▸ SELBST AUSPROBIEREN: Formatieren Sie die Daten von der Zeile mit „This screenshot has“ bis zum Ende als CSV mit den Spalten „Eingabe“ und „Ausgabe“, eine Zeile je Eingabe mit der zugehörigen Ausgabe, jedes Feld in Anführungszeichen und Zeilenumbrüche durch Leerzeichen ersetzt. Lassen Sie die Bilder dabei weg.

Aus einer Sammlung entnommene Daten

•••

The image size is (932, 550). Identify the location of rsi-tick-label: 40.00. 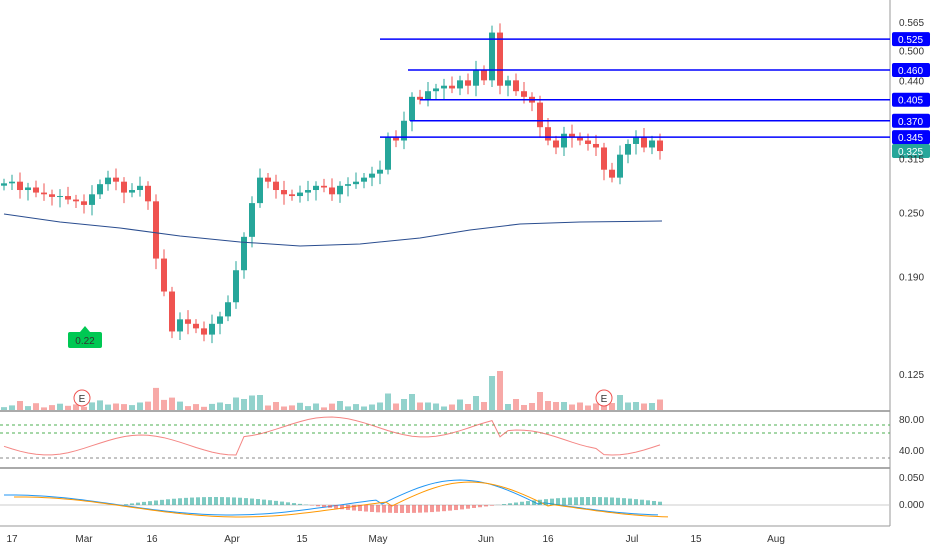
(912, 452).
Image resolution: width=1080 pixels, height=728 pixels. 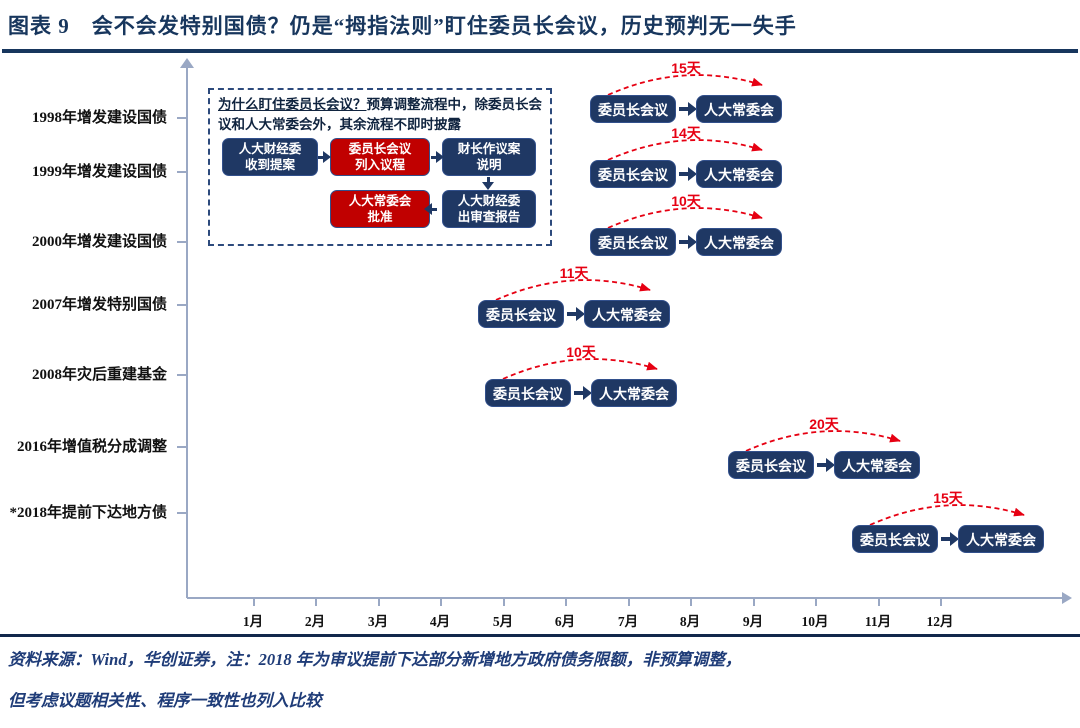 I want to click on y-label-2018: *2018年提前下达地方债, so click(x=93, y=513).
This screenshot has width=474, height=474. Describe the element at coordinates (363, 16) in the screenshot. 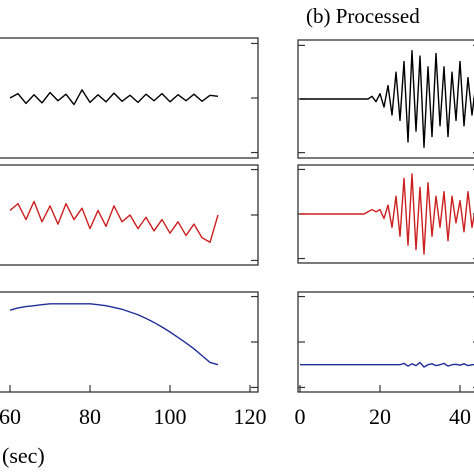

I see `panel-title: (b) Processed` at that location.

•••

▸ LÖSUNG DER ÜBUNG:
Eingabe,Ausgabe
"This screenshot has width=474, height=474. Describe the element at coordinates (363, 16) in the screenshot.","I see `panel-title: (b) Processed` at that location."